- [DATA]:
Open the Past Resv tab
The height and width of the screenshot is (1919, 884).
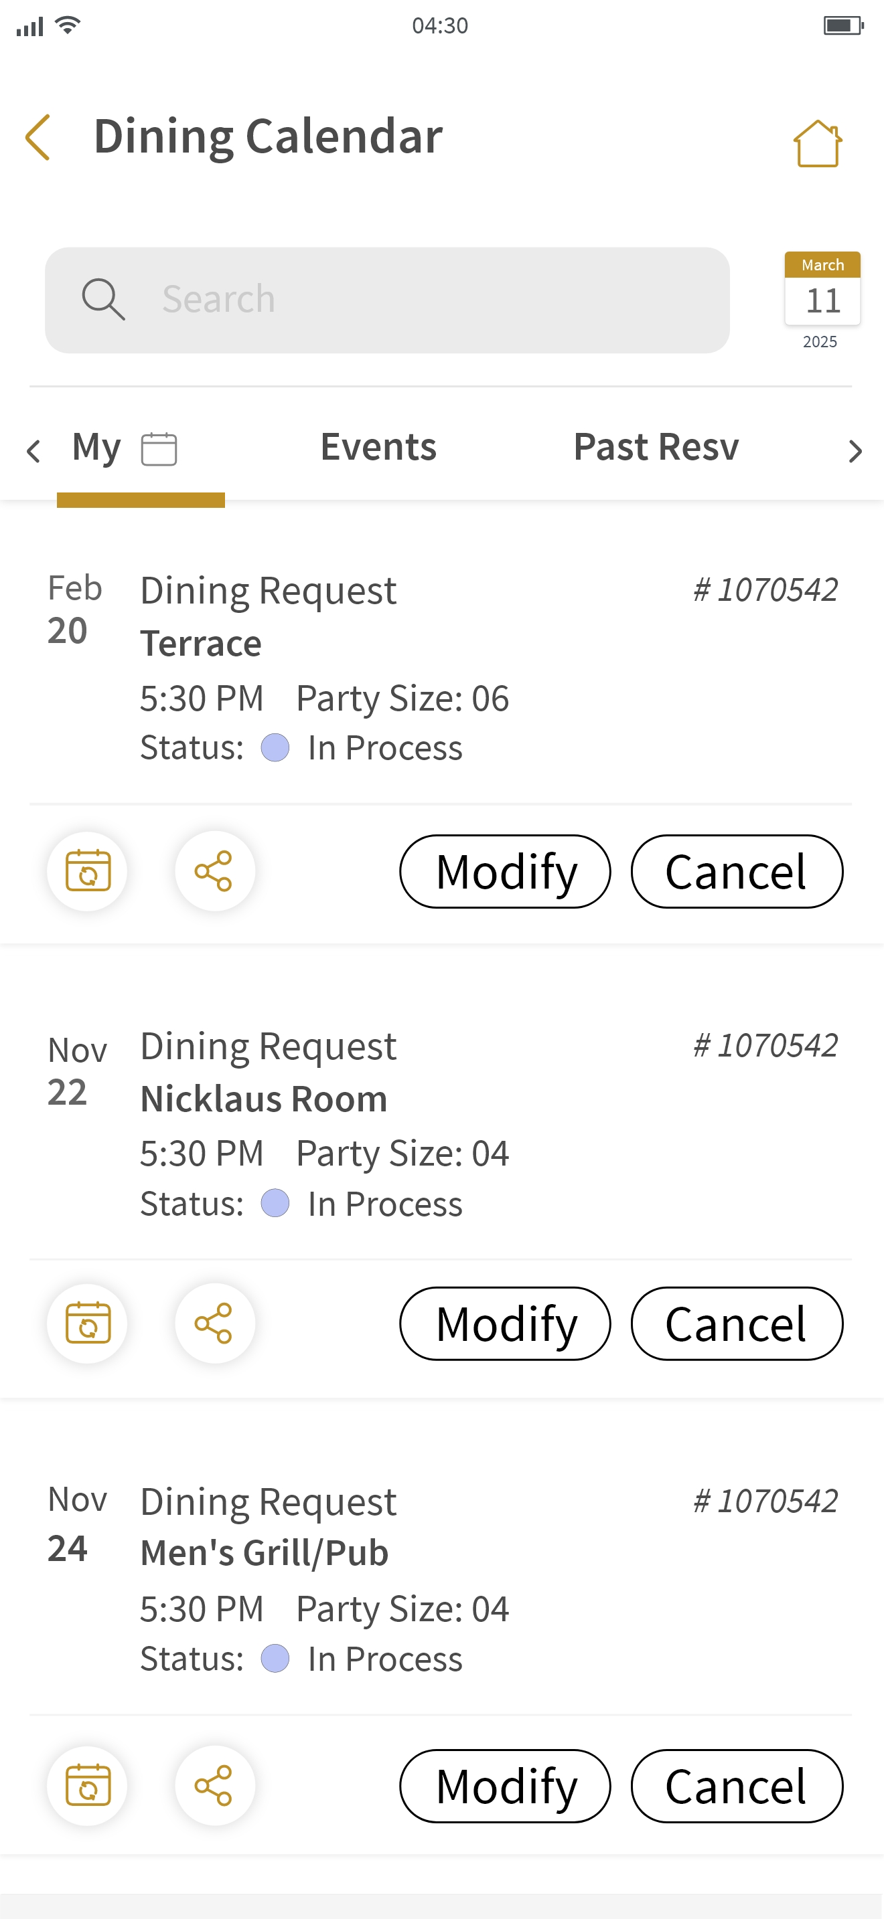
==
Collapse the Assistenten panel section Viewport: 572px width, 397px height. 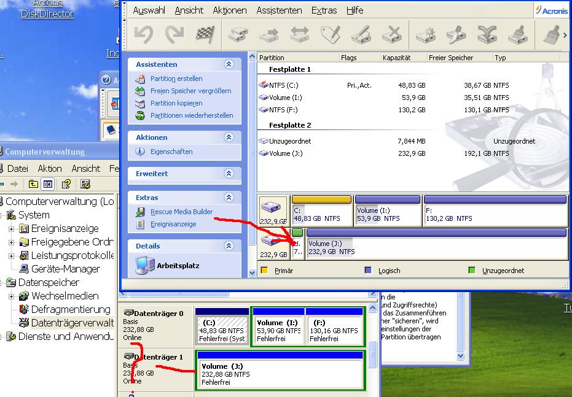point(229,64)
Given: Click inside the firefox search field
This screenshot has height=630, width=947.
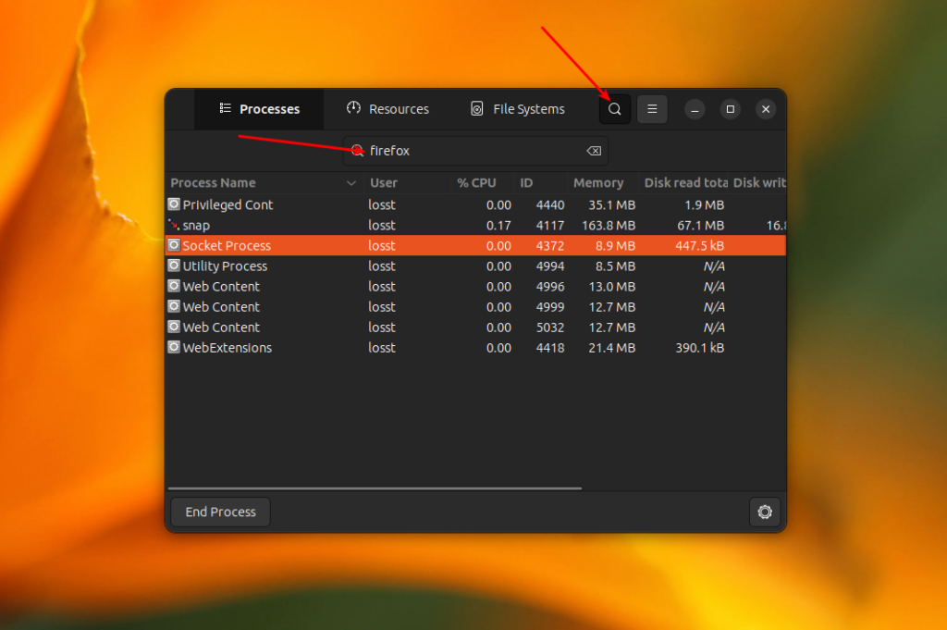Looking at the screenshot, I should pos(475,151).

- [WHAT IS NEEDED]: Retype word for word everything in the listing above from the line that holds "Open the Past Resv tab" down to the line that holds "The height and". Keep both end lines and leave out the rest.

- [YOUR RESPONSE]:
Open the Past Resv tab
The height and width of the screenshot is (1919, 884).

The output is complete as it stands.